George P. French was a founding member and first president of the Rochester Numismatic Association. He was born in 1865 and died November 25, 1932, in Rochester, New York of pneumonia.

French graduated from Columbia Medical College in 1888, interned at St. Mary's Hospital, and went into private practice. He was a founding member of the Rochester Numismatic Association and its first president. The association issued a medal celebrating its first anniversary. This medal also honored French with his portrait on its obverse.

An avid numismatist, French was best known to the numismatic community for his collection of large cents formed by him over a period of forty years. This collection included practically all the known die varieties of large cents and consisted of 832 pieces, nearly every one of which was in uncirculated condition. He had exhibited this collection at several American Numismatic Association conventions, and it was perhaps the foremost of its kind formed at the time. Three of the 1793 cents were valued at $5,000 each. French's obituary in The Numismatist reported at the time that this collection of large cents had been sold around 1929 to B. Max Mehl, of Fort Worth, Texas, for around $50,000.00.

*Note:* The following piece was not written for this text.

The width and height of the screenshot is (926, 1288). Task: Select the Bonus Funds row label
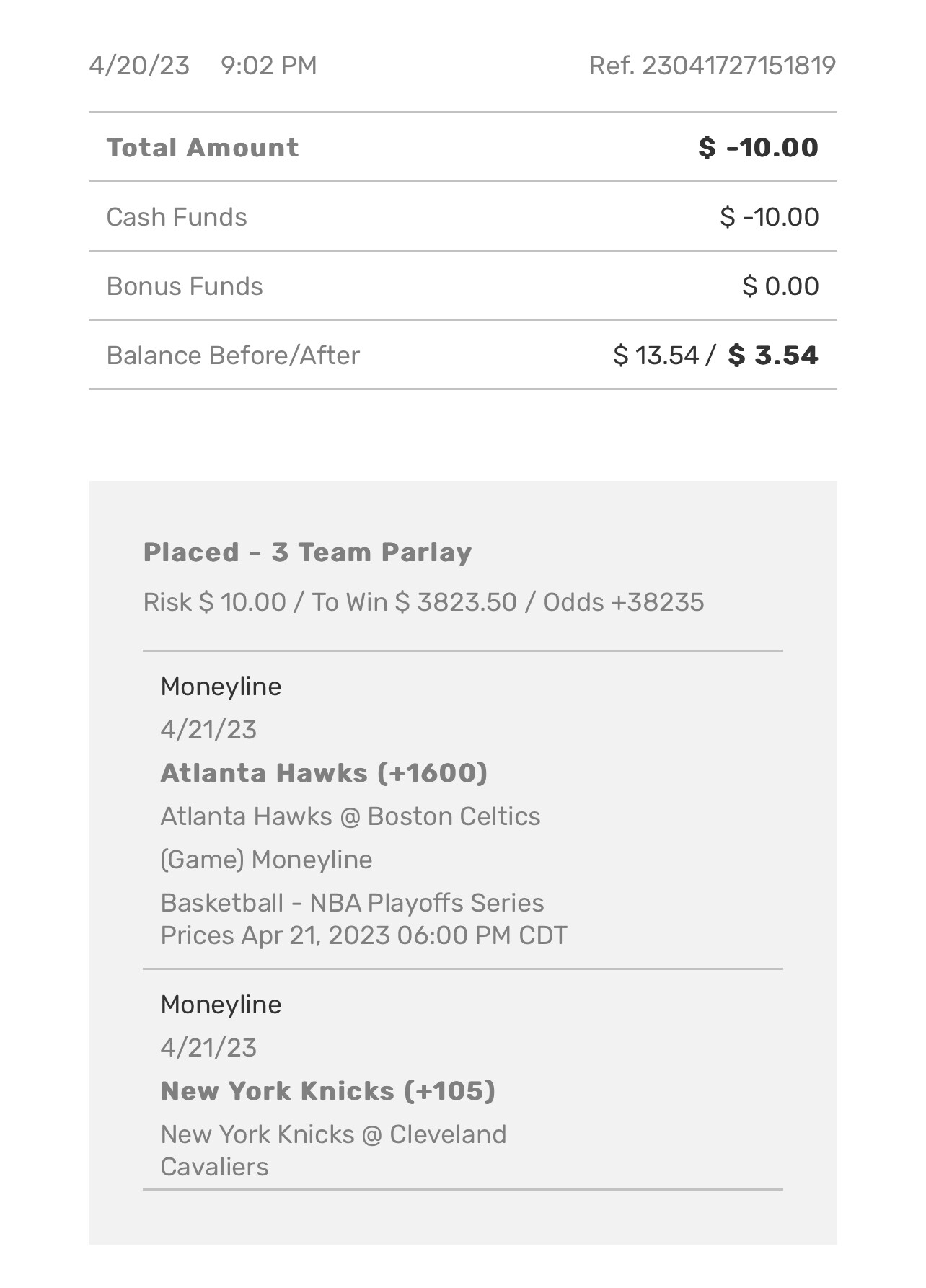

== RNA Presidential Medal ==

A medal commemorating the founding of the Rochester Numismatic Association (RNA) and its first president, Dr. George P. French. The medal includes a portrait of Dr. French and was created by Joseph A. Koeb, an employee of Bastian Brothers Company of Rochester and a charter member of the RNA as well as the club's first member-sculptor. A copy of the medal was handed out to each of the 32 charter members at the 1st RNA Anniversary Banquet. Much later, some restrikes were made by pairing the original obverse die with an updated reverse die.